Unter Berücksichtigung des gesamten Inhalts der Verhandlungen ist das Gericht vorliegend davon überzeugt, dass der Kläger tatsächlich gar kein eigenes Interesse an der Erteilung der begehrten umfassenden Daten hat, jedenfalls das behauptete „zukünftige Interesse“, irgendwann einmal mit den Mitgesellschafter/Mittreugebern in Kontakt treten zu können, in einem auffälligen Missverhältnis zum Aufwand und Eingriff aufgrund der Weitergabe tausender persönlicher Mitgliederdaten steht. Grundsätzlich ist dem Klägervertreter Recht dahingehend zu geben, dass dem Kläger anlassunabhängig und generell ein Anspruch auf Auskunftserteilung zusteht und er generell kein gesondertes Interesse darlegen muss, das über das Interesse, seine Vertragspartner zu kennen, hinausgeht. Allerdings liegt der dahingehenden höchstrichterlichen Rechtsprechung gerade der Gedanke zugrunde, dass das Mitglied in einem Publikumsfonds tatsächlich auch Interesse an der Erteilung der Auskünfte hat, um die übrigen Mitglieder zu kennen und mit ihnen (zur gemeinsamen Rechteausübung) in Kontakt treten zu können. Genau daran bestehen hier allerdings aufgrund der Umstände des Einzelfalles – wie ausführlich dargelegt – erhebliche Zweifel. Das Recht auf Auskunft von persönliche Daten tausender anderer Anleger wird auch nach der höchstrichterlichen Rechtsprechung explizit durch das Institut der unzulässigen Rechtsausübung eingeschränkt. Das Gericht ist hier vom Fehlen eines schutzwürdigen Eigeninteresses des Klägers überzeugt. Auch der Verdacht des kollusiven Zusammenwirkens zum Datenmissbrauch lässt sich hier nicht entkräften. Wenn, wie hier, kein eigenes Interesse des Klägers angenommen werden kann, dieser sich auch nicht bemüht, ein solches konkret darzulegen und zusätzlich durch den Klägervertreter mit pauschalen Aussagen, angepasst an die einschlägige Rechtsprechung, die Grenzen der bisher ergangen Rechtsprechung – unter völliger Außerachtlassung der verfahrensleitenden Anordnungen des hiesigen Gerichts – „ausgetestet“ werden, ohne im Ergebnis tatsächlich zielgerichtet das behauptete Klagebegehren zu verfolgen, stellt dies eine unzulässige Rechtsausübung unter Verstoß gegen § 242 BGB dar.

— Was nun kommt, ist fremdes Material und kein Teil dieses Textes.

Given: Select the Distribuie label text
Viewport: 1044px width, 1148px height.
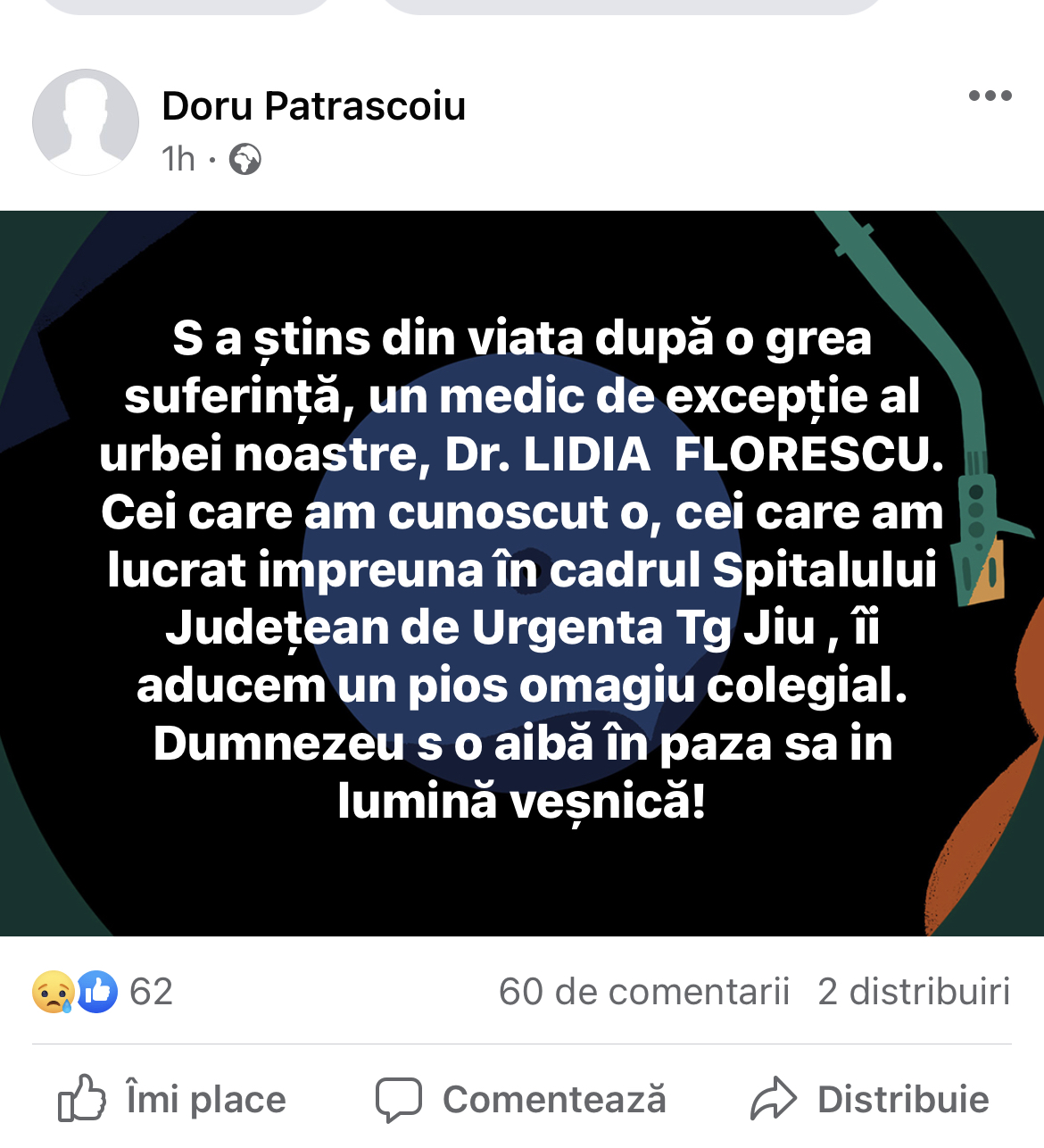Looking at the screenshot, I should pyautogui.click(x=903, y=1100).
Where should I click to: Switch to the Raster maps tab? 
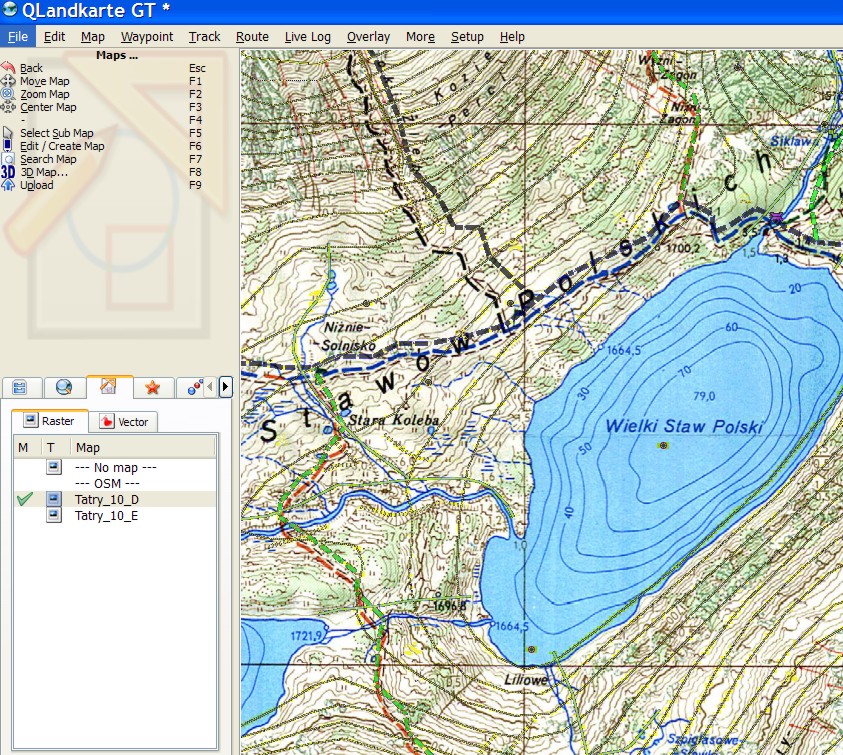(x=49, y=421)
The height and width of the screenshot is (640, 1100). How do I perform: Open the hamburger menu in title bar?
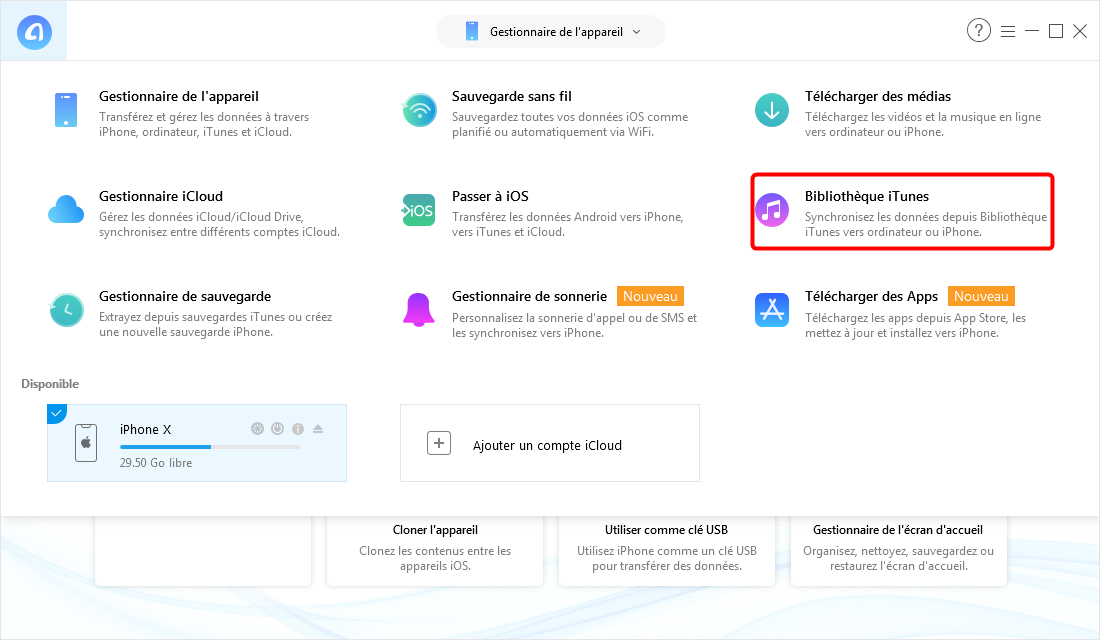pos(1007,31)
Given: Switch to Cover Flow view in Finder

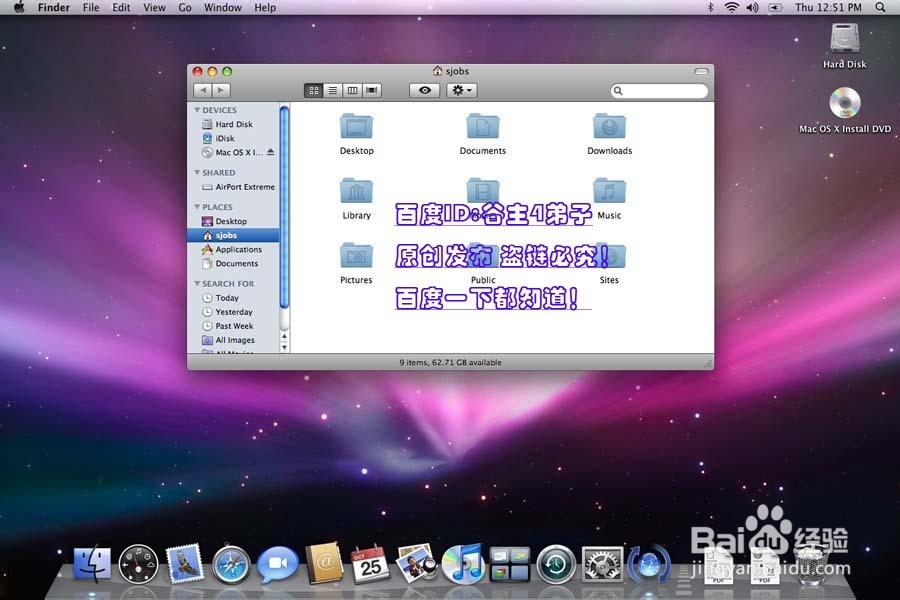Looking at the screenshot, I should pos(370,90).
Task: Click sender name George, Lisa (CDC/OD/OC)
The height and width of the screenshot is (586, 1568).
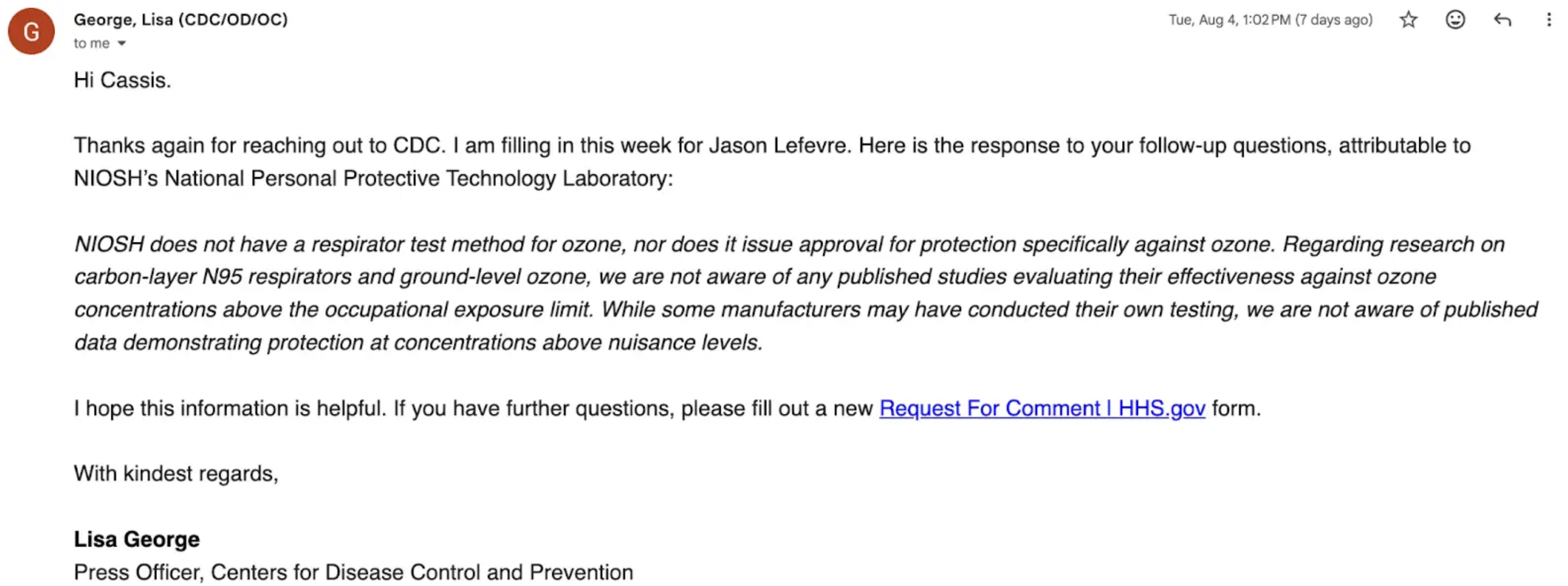Action: [x=181, y=20]
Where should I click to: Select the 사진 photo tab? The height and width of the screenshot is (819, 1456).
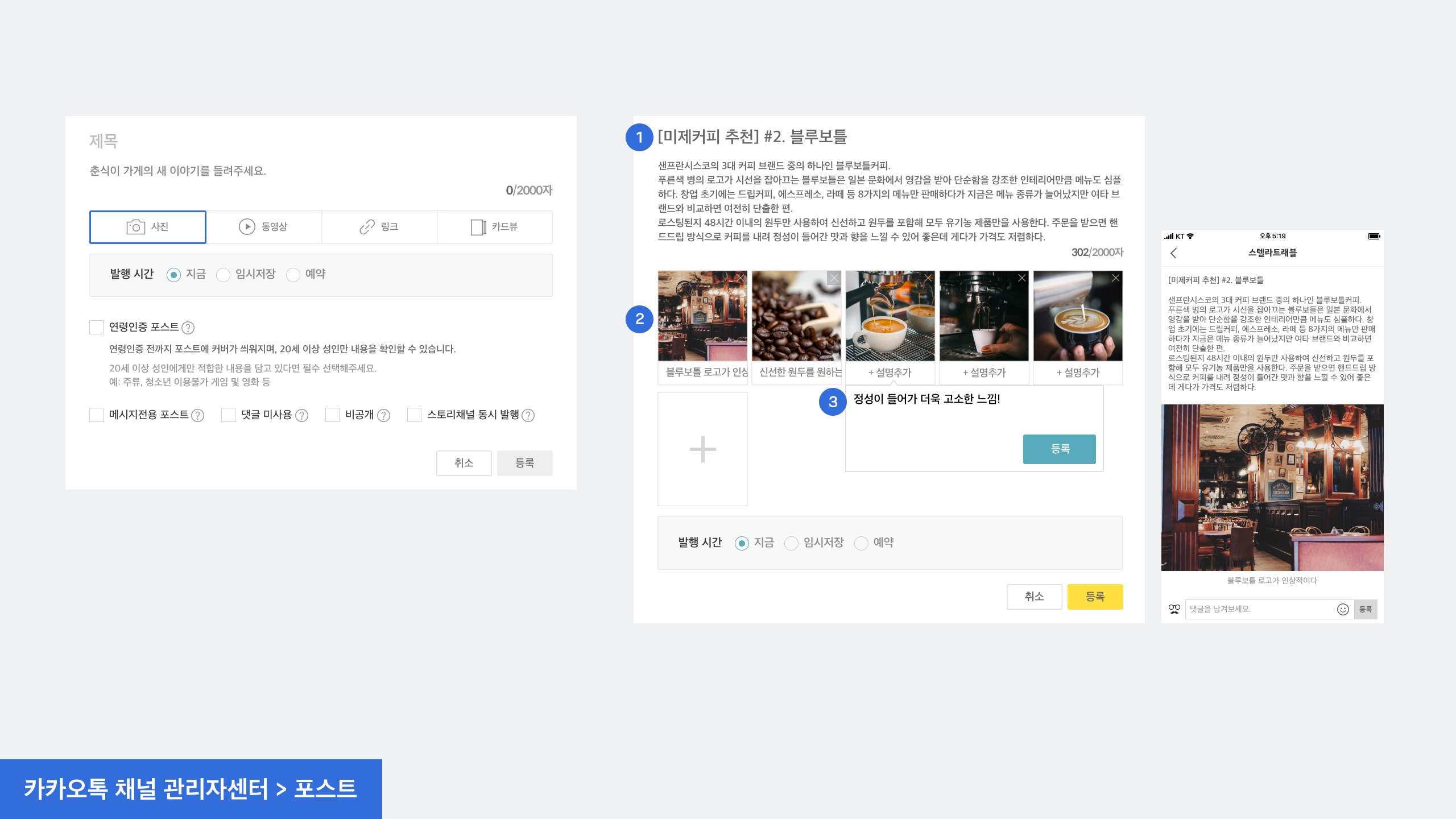coord(147,227)
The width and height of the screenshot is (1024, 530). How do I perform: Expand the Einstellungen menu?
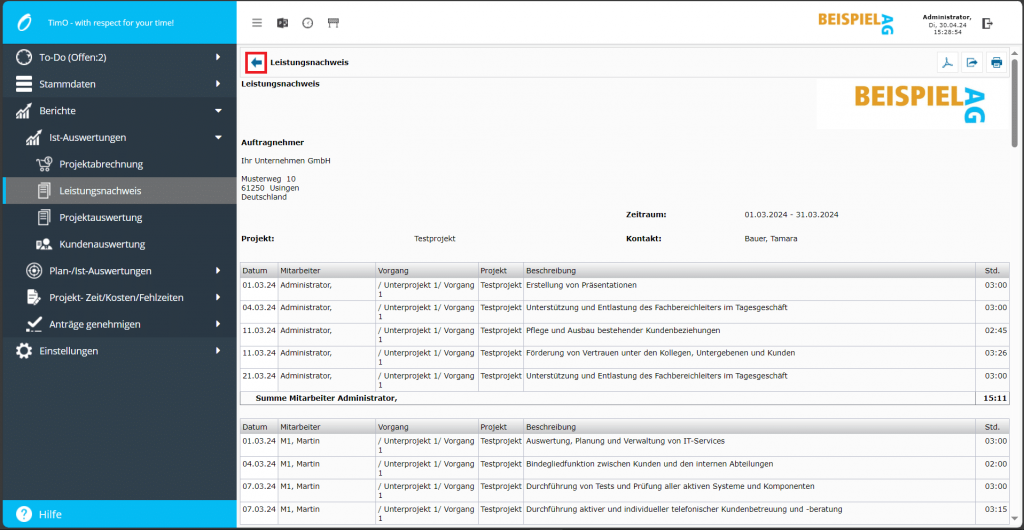click(x=118, y=351)
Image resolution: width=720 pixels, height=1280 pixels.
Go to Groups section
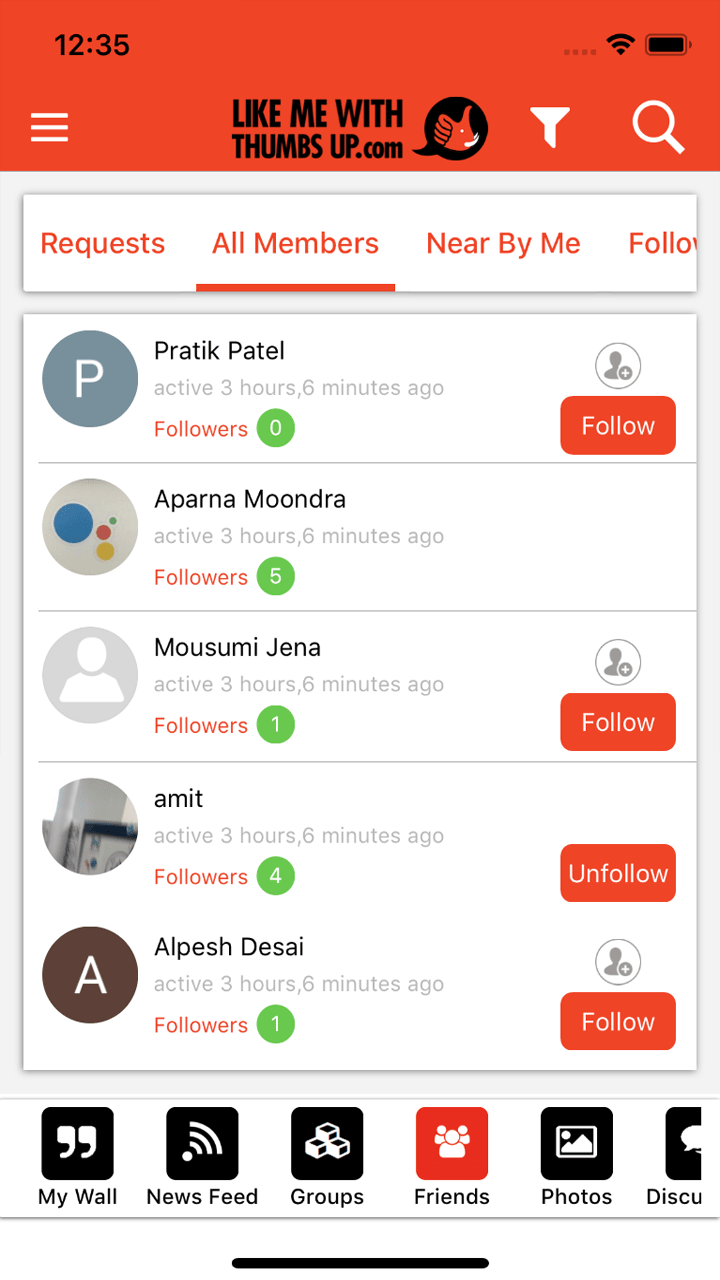[x=327, y=1156]
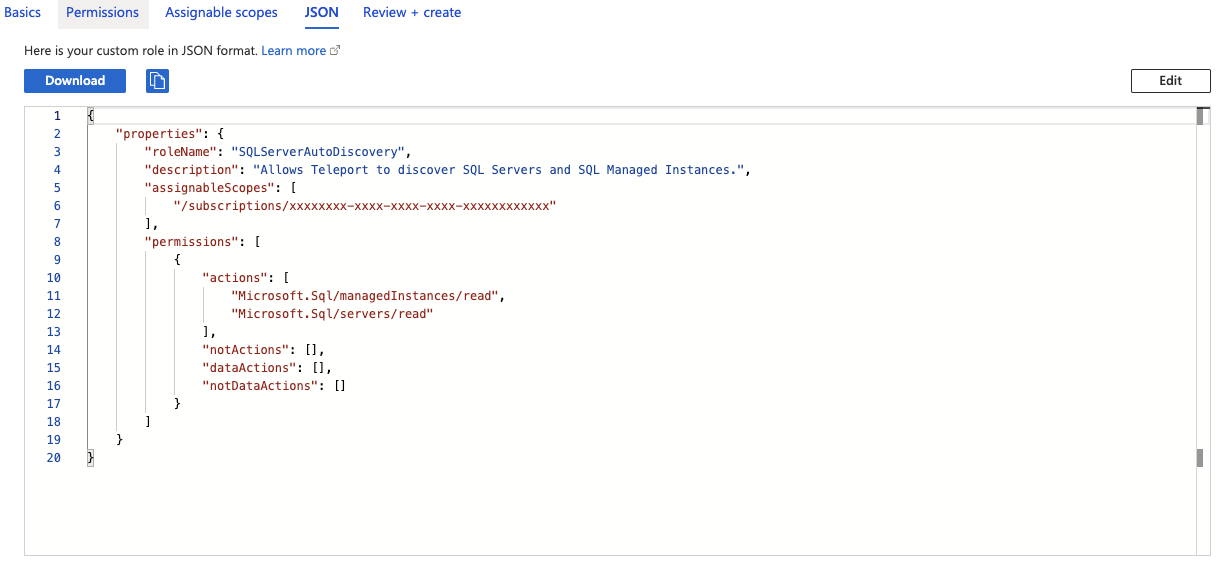This screenshot has width=1216, height=561.
Task: Open the Basics tab
Action: 23,13
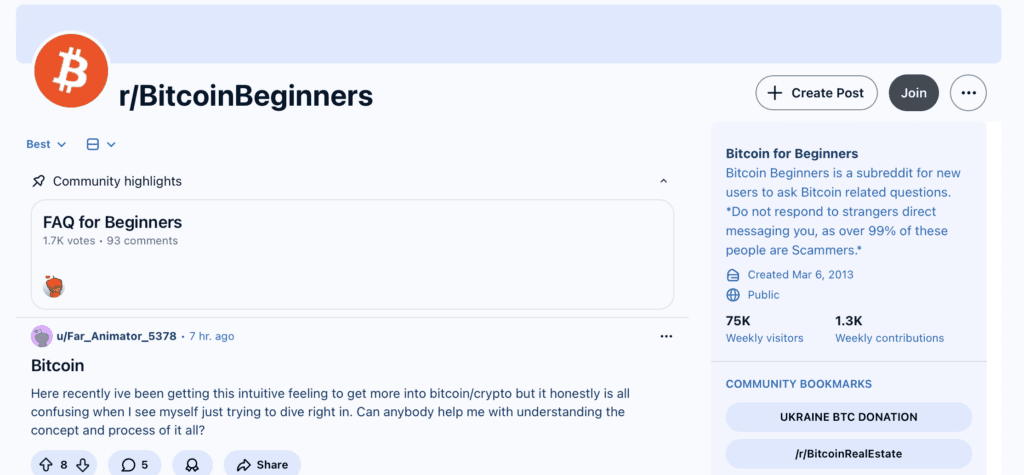
Task: Click the Create Post button
Action: [816, 93]
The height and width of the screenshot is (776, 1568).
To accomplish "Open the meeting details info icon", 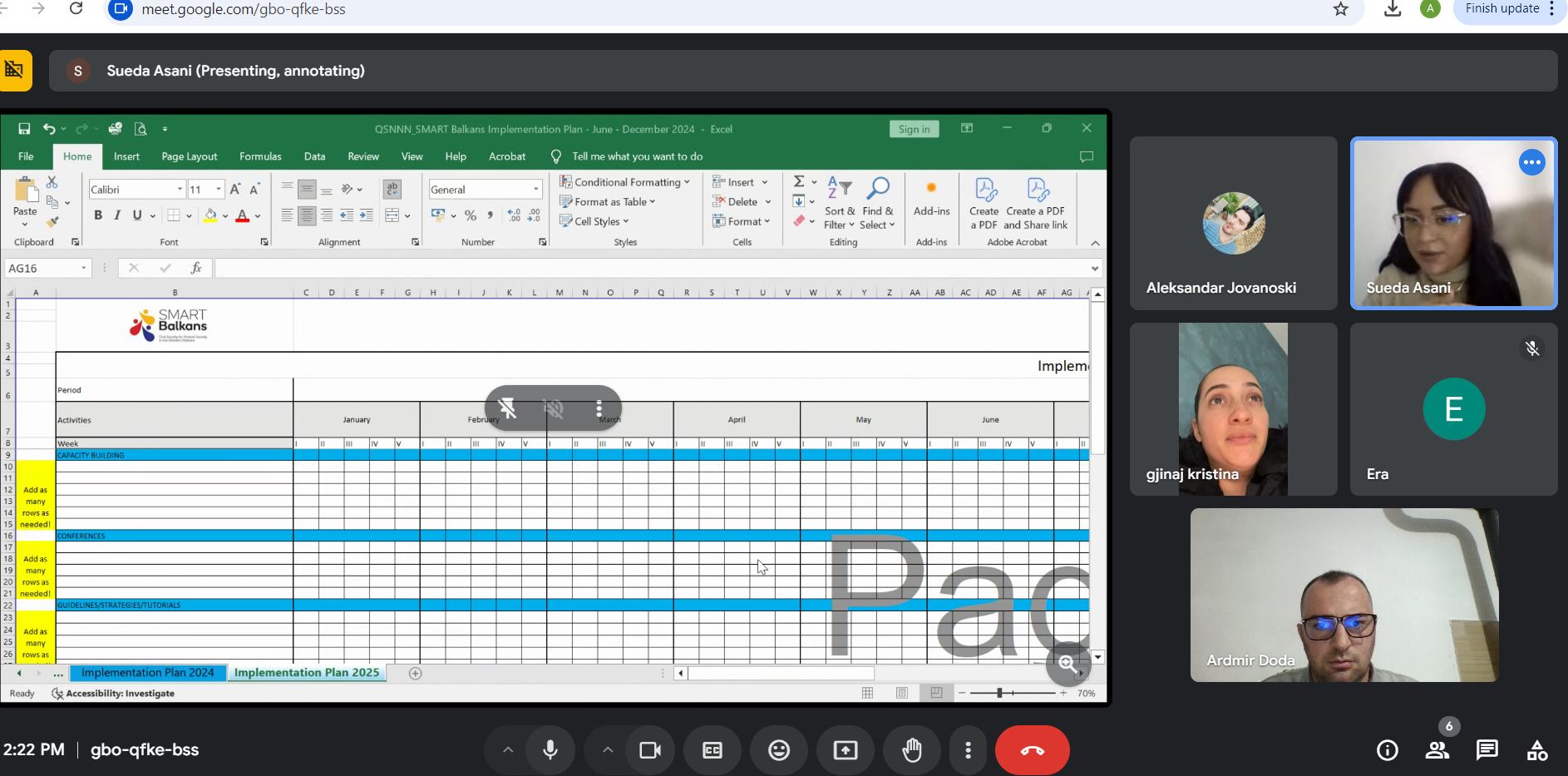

Der Anspruch ist vor dem Hintergrund im vorliegenden Einzelfall daher insgesamt zu verneinen. Auf weitere Rechtsfragen kommt es damit in dieser Sache nicht mehr an. Die Klage wird daher abgewiesen.
3. Die Kostenentscheidung beruht auf § 91 Abs. 1 ZPO, die Entscheidung über die vorläufige Vollstreckbarkeit auf §§ 708 Nr. 11, 711 ZPO. Der Streitwert richtet sich nach dem Klageinteresse, § 3 ZPO. Dieses wird hier mit einem Viertel der Beteiligungssumme i.H.v. 30.000 USD, d.h. umgerechnet mit 6.766,51 € bewertet.